EXERCISE: Can you reproduce the appendix on inference results below, word for word and in full?

Previous Up Next

Appendix A  Inference Results

The correspondence between the source code and the annotated graph can be found in the infer.c file. You may need to pass –emitinfer to ccured to see this file. For a base file named FOO.c, the graph will be shown in FOOinfer.c. This file represents the state of the tool after pointer kind inference but before run-time checks have been inserted and before names have been mangled. The infer.c file consists of two sections: the annotated source code and the inference graph.

A.0.1  Annotated Source

The annotated source code is just the original source code with the special syntax __NODE(n) associated with every pointer type in the program. There are two main places where the __NODE attribute can appear: immediately following a pointer-type constructor * or immediately following the name of a variable. In the former case the attribute specifies the node associated with the pointer-type while in the latter case the attribute specifies the node associated with the address-of the variable.

DATA:
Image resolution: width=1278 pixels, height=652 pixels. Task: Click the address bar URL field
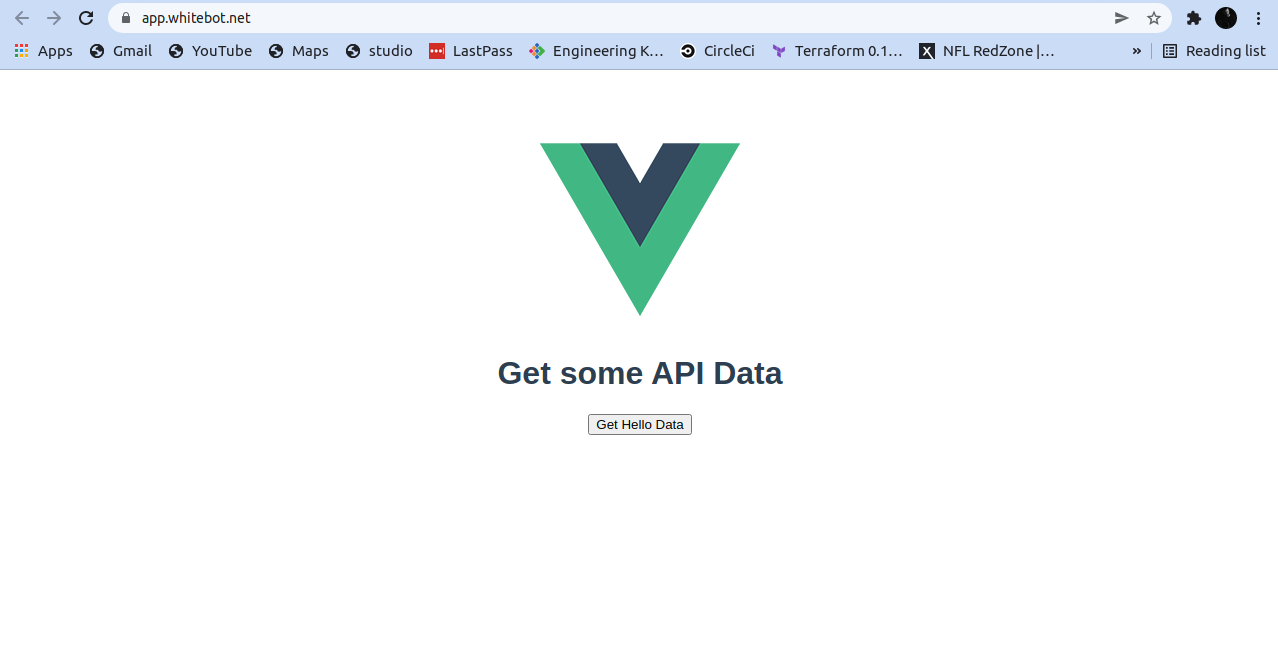pos(620,18)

ANSWER TO THIS EXERCISE:
Previous Up Next

Appendix A  Inference Results

The correspondence between the source code and the annotated graph can be found in the infer.c file. You may need to pass –emitinfer to ccured to see this file. For a base file named FOO.c, the graph will be shown in FOOinfer.c. This file represents the state of the tool after pointer kind inference but before run-time checks have been inserted and before names have been mangled. The infer.c file consists of two sections: the annotated source code and the inference graph.

A.0.1  Annotated Source

The annotated source code is just the original source code with the special syntax __NODE(n) associated with every pointer type in the program. There are two main places where the __NODE attribute can appear: immediately following a pointer-type constructor * or immediately following the name of a variable. In the former case the attribute specifies the node associated with the pointer-type while in the latter case the attribute specifies the node associated with the address-of the variable.